Celebrating Our Staff
Oct. 24, 2023
Finding His Own Path to Education
Mark Wagar went into the field of education to become the type of mentor that he needed when he was young.
"The reason I wanted to become a teacher was that when I was in school, I didn't feel like the teachers did a great job connecting with students and helping them find pathways," Wagar said. "I thought, 'that is something I can do as a teacher'."
This is Wagar's first year at W.F. West as the construction and woodworking teacher. Growing up in Centralia and graduating from Centralia High School, Wagar said teaching was not his first career aspiration. For the first 10 years after high school, he worked at the TransAlta Centralia Steam Plant. After a few years, he took a job with a construction company to learn the home building trade. "I decided I wanted a job where I could work for myself," he said.
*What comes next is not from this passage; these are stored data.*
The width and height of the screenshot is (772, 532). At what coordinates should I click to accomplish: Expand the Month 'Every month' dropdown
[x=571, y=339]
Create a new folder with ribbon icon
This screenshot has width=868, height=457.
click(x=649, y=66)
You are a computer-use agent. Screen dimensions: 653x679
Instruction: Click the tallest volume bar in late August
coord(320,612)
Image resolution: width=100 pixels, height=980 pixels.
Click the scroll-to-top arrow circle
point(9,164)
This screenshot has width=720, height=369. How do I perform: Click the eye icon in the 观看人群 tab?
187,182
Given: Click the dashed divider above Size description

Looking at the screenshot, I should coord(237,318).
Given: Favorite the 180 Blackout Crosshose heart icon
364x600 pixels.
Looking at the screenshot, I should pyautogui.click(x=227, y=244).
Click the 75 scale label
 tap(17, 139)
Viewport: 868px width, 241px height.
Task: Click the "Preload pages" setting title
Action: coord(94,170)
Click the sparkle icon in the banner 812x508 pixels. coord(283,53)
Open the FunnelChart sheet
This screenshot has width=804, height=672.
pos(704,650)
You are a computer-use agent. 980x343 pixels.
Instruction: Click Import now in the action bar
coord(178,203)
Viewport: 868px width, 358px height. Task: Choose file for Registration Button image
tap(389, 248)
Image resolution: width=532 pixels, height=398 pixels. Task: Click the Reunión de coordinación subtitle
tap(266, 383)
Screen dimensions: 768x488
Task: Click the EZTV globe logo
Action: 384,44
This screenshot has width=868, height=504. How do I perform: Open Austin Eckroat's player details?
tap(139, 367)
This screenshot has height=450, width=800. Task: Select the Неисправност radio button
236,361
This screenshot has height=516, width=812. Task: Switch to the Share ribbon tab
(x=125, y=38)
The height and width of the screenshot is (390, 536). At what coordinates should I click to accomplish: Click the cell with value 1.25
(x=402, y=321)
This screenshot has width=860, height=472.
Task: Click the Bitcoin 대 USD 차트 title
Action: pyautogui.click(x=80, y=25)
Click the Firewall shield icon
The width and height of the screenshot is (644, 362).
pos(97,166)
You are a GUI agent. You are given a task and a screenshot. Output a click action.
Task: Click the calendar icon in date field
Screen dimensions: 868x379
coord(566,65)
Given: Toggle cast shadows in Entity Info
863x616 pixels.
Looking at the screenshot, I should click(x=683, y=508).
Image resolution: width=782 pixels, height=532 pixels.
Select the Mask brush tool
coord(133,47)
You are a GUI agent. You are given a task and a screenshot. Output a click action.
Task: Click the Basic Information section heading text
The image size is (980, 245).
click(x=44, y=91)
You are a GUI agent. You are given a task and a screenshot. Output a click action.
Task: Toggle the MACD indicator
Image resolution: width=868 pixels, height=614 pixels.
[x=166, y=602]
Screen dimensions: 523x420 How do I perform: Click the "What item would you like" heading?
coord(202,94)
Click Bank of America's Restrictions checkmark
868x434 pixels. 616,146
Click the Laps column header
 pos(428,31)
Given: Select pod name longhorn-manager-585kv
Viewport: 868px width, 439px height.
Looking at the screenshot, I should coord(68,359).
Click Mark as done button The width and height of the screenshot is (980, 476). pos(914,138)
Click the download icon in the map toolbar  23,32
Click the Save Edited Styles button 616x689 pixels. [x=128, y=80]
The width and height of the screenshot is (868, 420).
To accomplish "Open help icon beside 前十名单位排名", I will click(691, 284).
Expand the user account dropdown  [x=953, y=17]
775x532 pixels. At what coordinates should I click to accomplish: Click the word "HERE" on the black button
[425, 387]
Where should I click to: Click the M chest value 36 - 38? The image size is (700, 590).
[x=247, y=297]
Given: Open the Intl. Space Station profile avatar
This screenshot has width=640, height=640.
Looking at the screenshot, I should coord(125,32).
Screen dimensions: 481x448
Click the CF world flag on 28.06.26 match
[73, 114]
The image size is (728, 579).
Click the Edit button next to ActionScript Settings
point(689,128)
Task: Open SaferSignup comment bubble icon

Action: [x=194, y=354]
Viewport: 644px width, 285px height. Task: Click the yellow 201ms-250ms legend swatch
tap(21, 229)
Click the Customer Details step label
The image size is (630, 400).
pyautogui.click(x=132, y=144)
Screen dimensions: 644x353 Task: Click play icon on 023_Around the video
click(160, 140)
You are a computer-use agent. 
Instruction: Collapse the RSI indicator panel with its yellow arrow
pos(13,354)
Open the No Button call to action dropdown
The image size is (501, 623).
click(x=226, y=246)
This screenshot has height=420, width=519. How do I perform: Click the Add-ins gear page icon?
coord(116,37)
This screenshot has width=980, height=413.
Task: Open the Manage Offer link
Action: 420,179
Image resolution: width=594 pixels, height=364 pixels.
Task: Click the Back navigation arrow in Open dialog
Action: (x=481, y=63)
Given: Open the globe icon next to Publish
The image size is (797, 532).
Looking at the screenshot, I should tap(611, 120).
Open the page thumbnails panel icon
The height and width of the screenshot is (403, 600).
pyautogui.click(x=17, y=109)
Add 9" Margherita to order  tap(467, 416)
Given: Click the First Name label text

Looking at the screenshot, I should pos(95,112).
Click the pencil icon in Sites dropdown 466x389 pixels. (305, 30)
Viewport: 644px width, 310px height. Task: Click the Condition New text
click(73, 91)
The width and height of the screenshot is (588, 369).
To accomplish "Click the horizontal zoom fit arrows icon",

It was only after experience with these two industries that Wagar started to think teaching might be a good fit for him. He learned about the Career and Technical Education (CTE) business and industry pathway to becoming a teacher. This is an option offered in Washington state that allows those who are working in a business or industry to use that experience to teach in their area of expertise. He earned a Bachelor's Degree in Elementary Education from St. Martin's University
and a Master's Degree in Leadership from City University.
He taught in the the Steilacoom School District and New Market Skills Center and then worked in administration for eight years. He ended up taking a five-year break from education, during which he continued to do home building. Wagar still works in the home construction field during his time off, mostly doing home remodeling projects. After five years working in construction only, Wagar decided he missed being in the classroom and went to work for the last two years for a tribal school in LaPush. He said he enjoyed that school but he has lived in Tumwater for the last 30 years, so the commute was a strain on his family.
Helping Chehalis Students Find Their Path
Looking for a job a little closer to home, Wagar saw a listing for the construction and woodworking teacher position at W.F. West High School. Being from Lewis County, Wagar said he was familiar with the area and thought it could be a good fit for him. He said what surprised him right off the bat was that though there had not been many class offerings in the shop in the last few years, many students already had a fair amount of skills in the area.
"This school is really CTE supportive and I've gotta tell you, I'm really impressed with the kids here," he said. "In a healthy learning environment there's collaboration between teachers and administrators and the students are eager to learn and that's happening here."
The W.F. West wood shop had been under-utilized in the last few years because the school did not have a dedicated woodworking and construction teacher. Career Tech teacher Randy Smith had been covering classes in the auto shop, metal shop and wood shop. W.F. West Assistant Principal Mark Westley praised Smith's willingness to keep students learning while the district has worked to get new teachers in place. "Randy was able to keep it open, which gave us a foundation," Westley said of the wood shop.
With Wagar on board, Westley said the work now is to build a program where construction students get to have real-world construction experiences. Westley said that teachers with Wagar's amount of career experience are rare so he feels confident he will be the right person to begin building this program.
"The job now is to start putting things in place for construction so kids enter the program and build those needed skills and they work toward being part of a construction class that does projects, either on site or off site," Westley said.
Wagar said he would like to eventually be able to work with construction students in an environment similar to a construction site where they build something like sheds or tiny homes.
"If we can find the funding, or the resources, there's a lot of different projects I'd like to do," he said.